In tutti gli altri stabilimenti, le segreterie territoriali definiranno le modalita’ di mobilitazione. Inoltre Fim Fiom e Uilm chiedono all’azienda “l’immediato ritiro della procedura e al Governo di non concedere nessun alibi alla stessa per disimpegnarsi, ripristinando tutte le condizioni in cui si e’ firmato l’accordo del 06/09/2018 che garantirebbe la possibilita’ di portare a termine il piano Ambientale nelle scadenze previste. Le condizioni devono, inoltre, includere lo scudo penale limitato all’applicazione del Piano ambientale e il ritiro di qualsiasi ipotesi di esuberi. I sindacati di categoria ritengono l’accordo del 6 settembre 2018 come unica strada per garantire il risanamento ambientale e il rilancio dell’intero gruppo ex Ilva“.

Le organizzazioni sindacali nazionali di Fim Fiom Uilm dichiarano “intollerabile quanto emerso dall’incontro di ieri tra il Presidente del Consiglio e i vertici di ArcelorMittal, programmato per chiedere il ritiro della procedura di disimpegno dagli stabilimenti dell’ex Ilva annunciata il 4 novembre. La multinazionale ha posto delle condizioni provocatorie e inaccettabili e le piu’ gravi riguardano la modifica del Piano ambientale, il ridimensionamento produttivo a quattro milioni di tonnellate e la richiesta di licenziamento di 5mila lavoratori, oltre alla messa in discussione del ritorno a lavoro dei 2mila attualmente in Amministrazione straordinaria. Fim Fiom e Uilm considerano le prossime ore decisive per il futuro di migliaia di lavoratori. Non e’ possibile – affermano – ad un anno dalla firma, ritornare a discutere di quanto gia’ affrontato negli ultimi 7 anni. Dobbiamo scongiurare che a pagare il prezzo delle scelte scellerate di azienda e politica siano sempre i lavoratori. Dobbiamo evitare lo spettro dell’ulteriore cassa integrazione e chiediamo con forza il risanamento ambientale e la salvaguardia occupazionale“.

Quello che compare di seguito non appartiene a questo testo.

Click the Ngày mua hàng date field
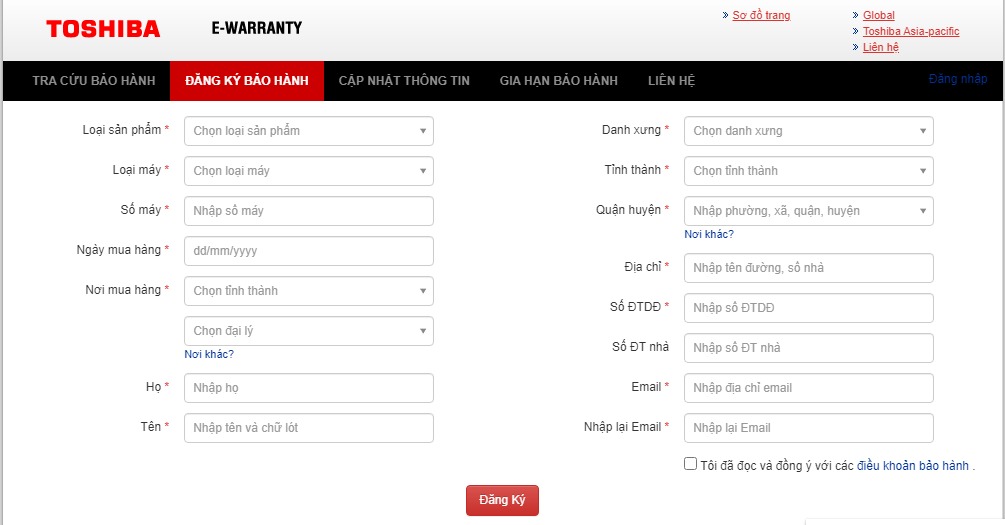Screen dimensions: 1005x525 click(x=308, y=251)
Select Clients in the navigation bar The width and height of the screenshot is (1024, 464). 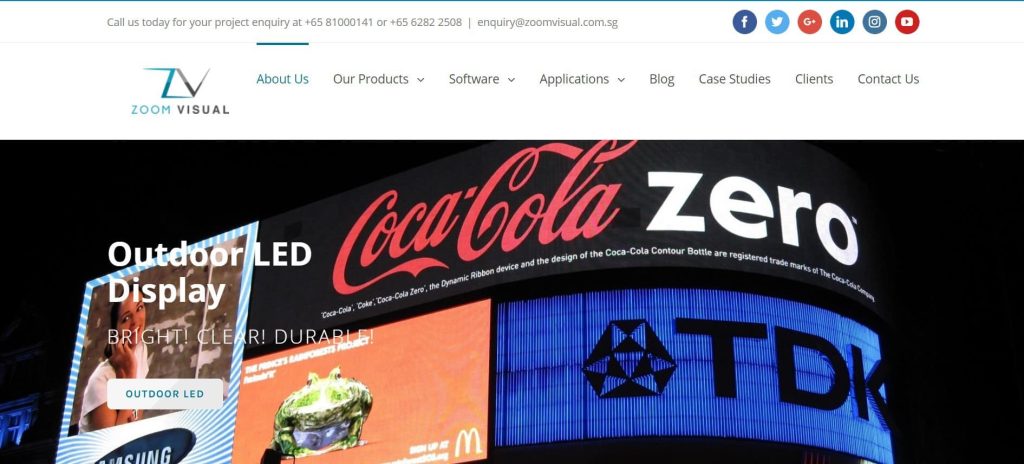pos(814,79)
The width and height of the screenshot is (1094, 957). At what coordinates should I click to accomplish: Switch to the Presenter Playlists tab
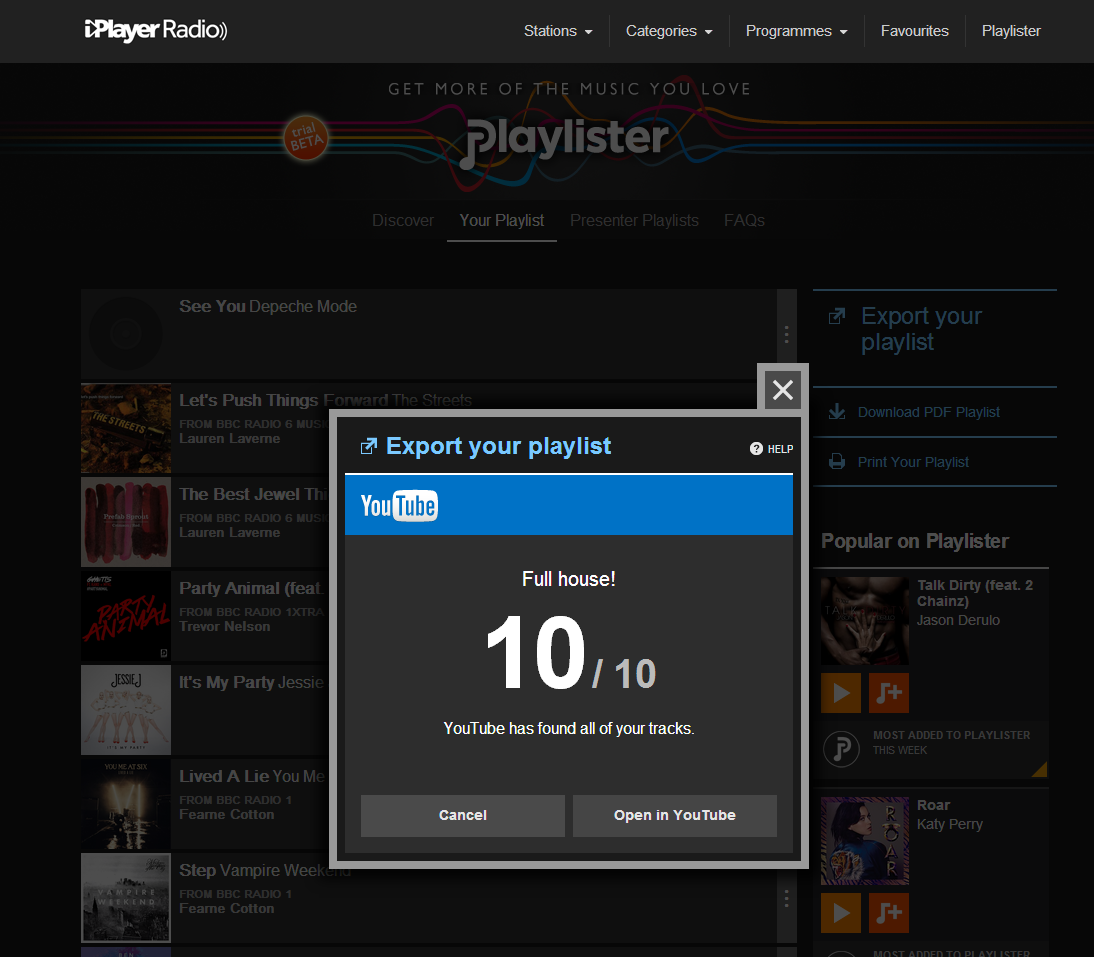point(634,220)
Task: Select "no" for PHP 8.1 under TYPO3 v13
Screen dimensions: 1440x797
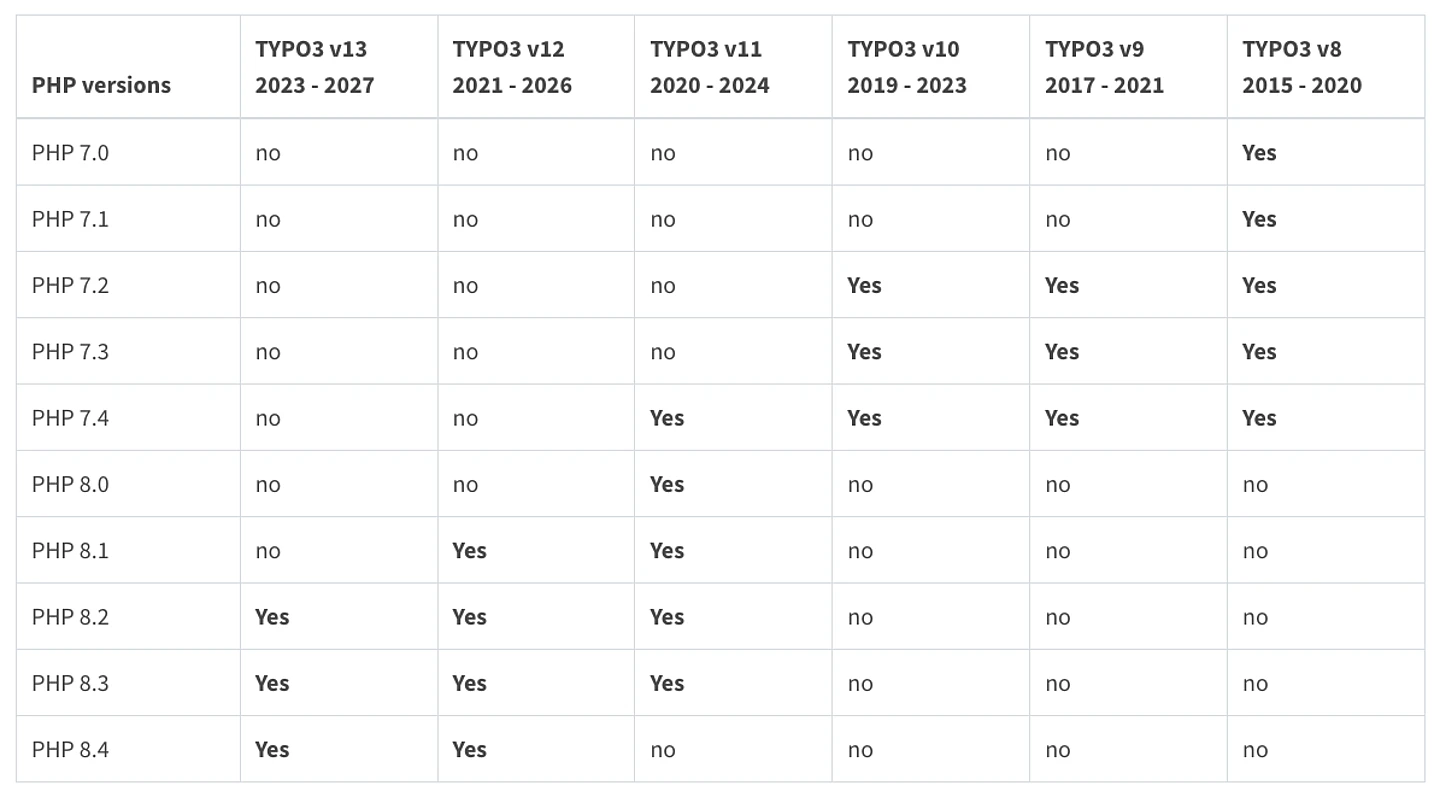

Anche Feneal Uil, Filca Cisl e Fillea Cigl di Taranto, aderendo all’iniziativa delle segreterie nazionale di Fim, Fiom e Uilm, hanno proclamato per domani uno sciopero di 24 ore di tutti i lavoratori edili dell’appalto ArcelorMittal, a partire dalle ore 7, anche in vista delle iniziative lanciate dai sindacati di categoria in 100 piazze italiane per il prossimo 15 novembre. “I drammatici sviluppi che si stanno delineando intorno al futuro dello stabilimento ex Ilva di Taranto – scrivono in una nota – avranno ricadute pesantissime anche sulle centinaia di lavoratori edili occupati negli appalti. I lavoratori edili hanno già pagato il prezzo più caro della crisi: licenziamenti, dumping contrattuale, riduzione dei diritti“. Gli investimenti “previsti per il piano industriale e per il Piano ambientale dell’ex Ilva – osservano Feneal, Filca e Fillea – avrebbero dato la possibilità di rilancio anche ai lavoratori e alle imprese dell’appalto ed una conseguente ricaduta positiva per il rilancio del nostro settore sull’intero territorio. Per queste ragioni confermiamo che il rilancio dell’edilizia è necessario a Taranto come nel resto del Paese“.